Keep in mind I've got experience with stuff like this. 10 years ago I'd have been on your side of it and wondering why all the resistance to change. But after getting my head bashed about, I'm now a little more cautious on *how* to deploy UI improvements. I had a more "minor" UI change than this that ended up causing pitchforks and torches to get unleashed on me. You need to open your mind that what is minor to you and me can be a "catastrophic" defect for others. Is it really catastrophic? No, but in their mind it is, and that's what counts. UI changes aren't always about logic and reason. In fact that can make it worse on occasion... People get warm and fuzzy "familiar" feeling for their desktops. That emotion is what clouds this. My wife (former secretary who is from the prime target market for UI discussions like this because they are so irritable on UI changes) just explained to me that the irrationality is purely based on expectations. If the expectation is one thing, and the actual result is another, that's where the anger and sometimes blind rage comes from. Modify an existing interface with no visible reason for a change? She gets mad, quickly. Totally change the whole thing (so long as the changes make sense and are of benefit), and she expects to have to learn something new, and her expectations are properly set.

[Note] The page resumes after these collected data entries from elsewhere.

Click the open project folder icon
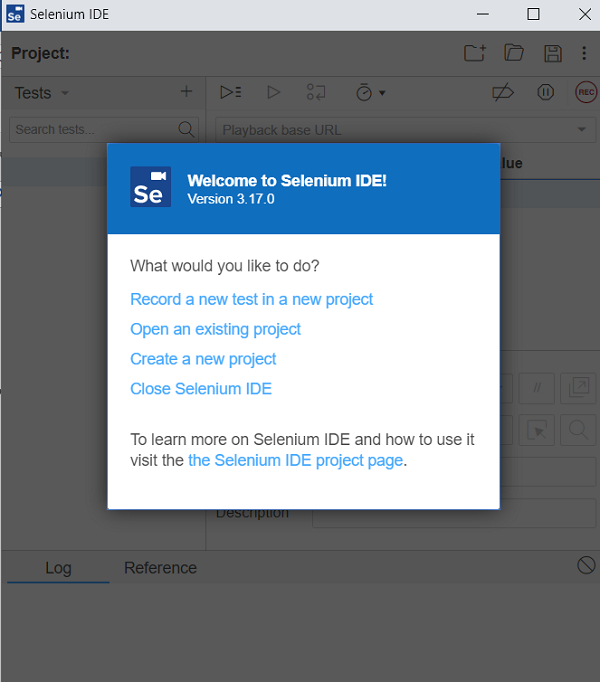The height and width of the screenshot is (682, 600). pos(513,53)
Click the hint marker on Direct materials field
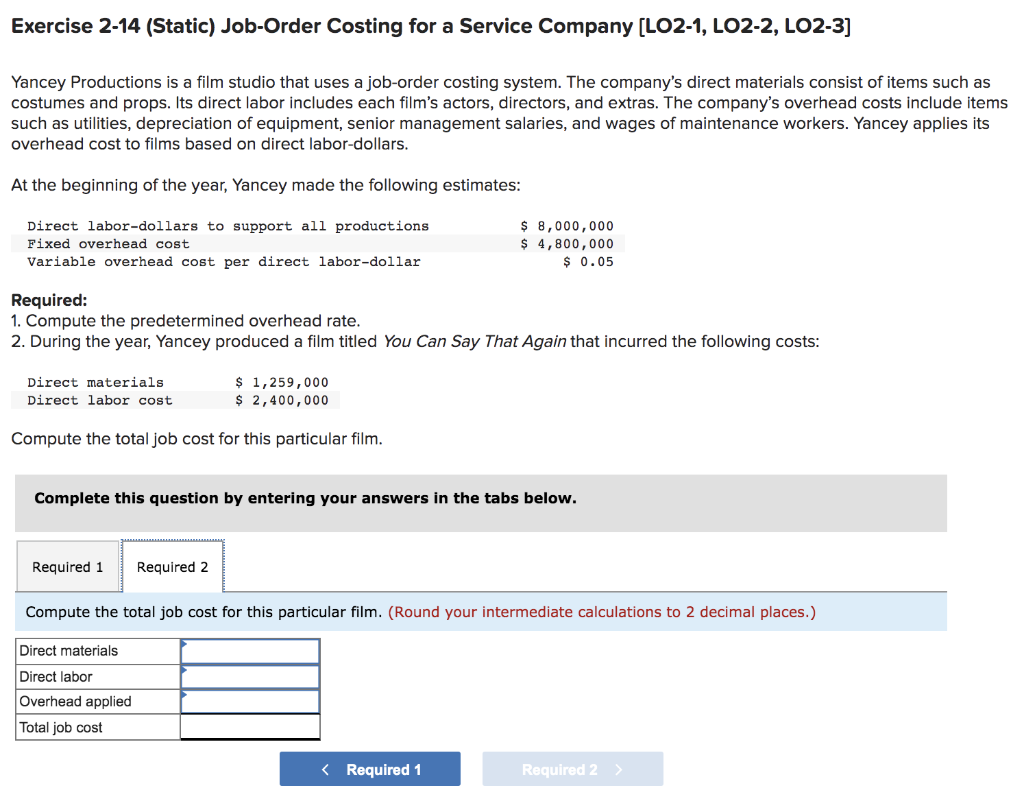Viewport: 1024px width, 801px height. click(x=186, y=645)
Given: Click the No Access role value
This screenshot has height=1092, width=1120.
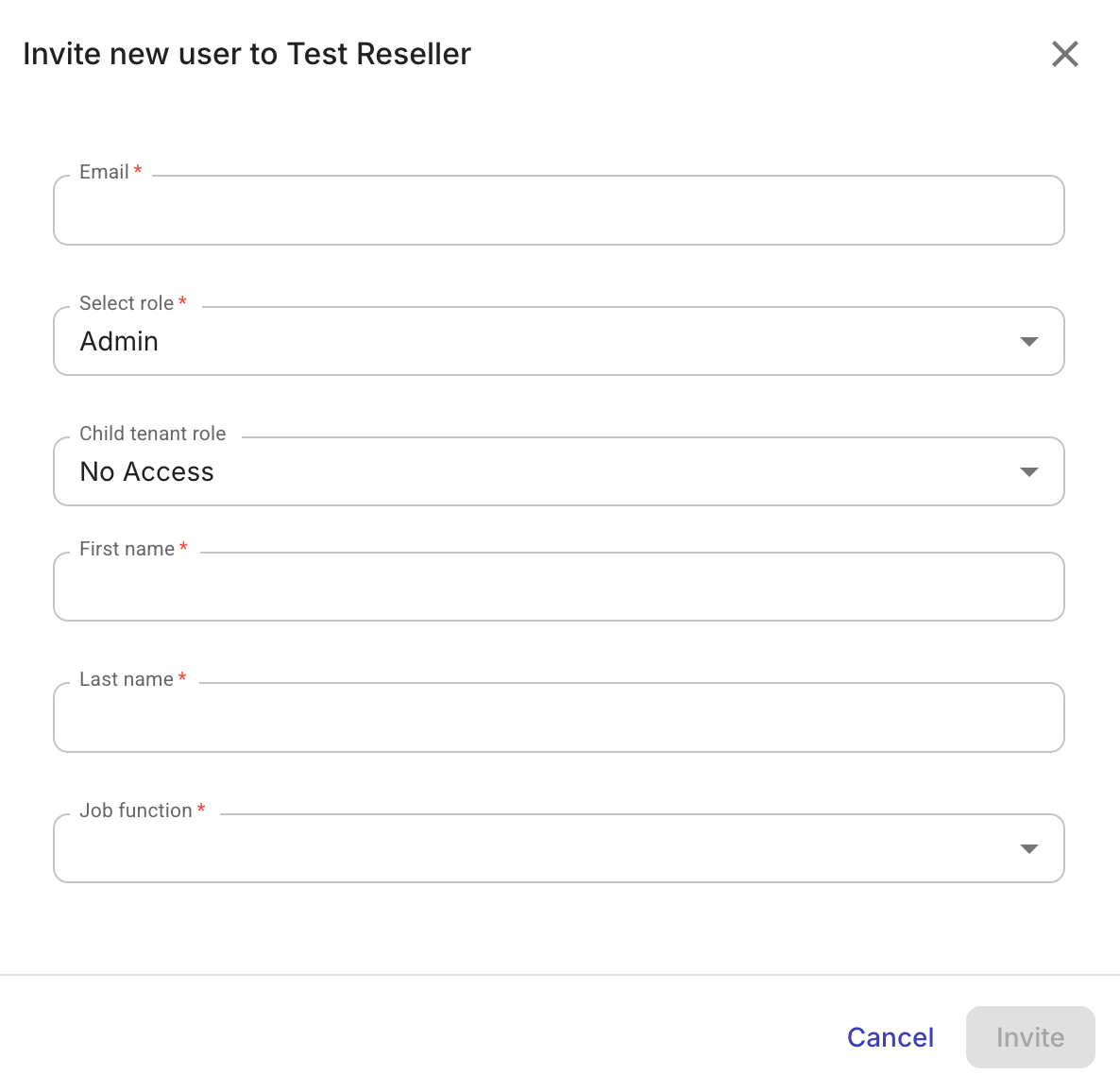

I ran the change by my wife with Gnome2, and she hated it. I got the standard "DON'T MOVE MY BUTTONS!" response... Ran it by her with Gnome3, and she liked actually it, but Gnome3 is a paradigm shift on the desktop UI that largely obsoletes minimize and maximize. Gnome 2 is just a BAD choice for this. It's now a teetering old UI that needs replaced, not mildly and inexplicably modified... As I said before, it's like a fresh coat of paint on a house scheduled for demolition the following week.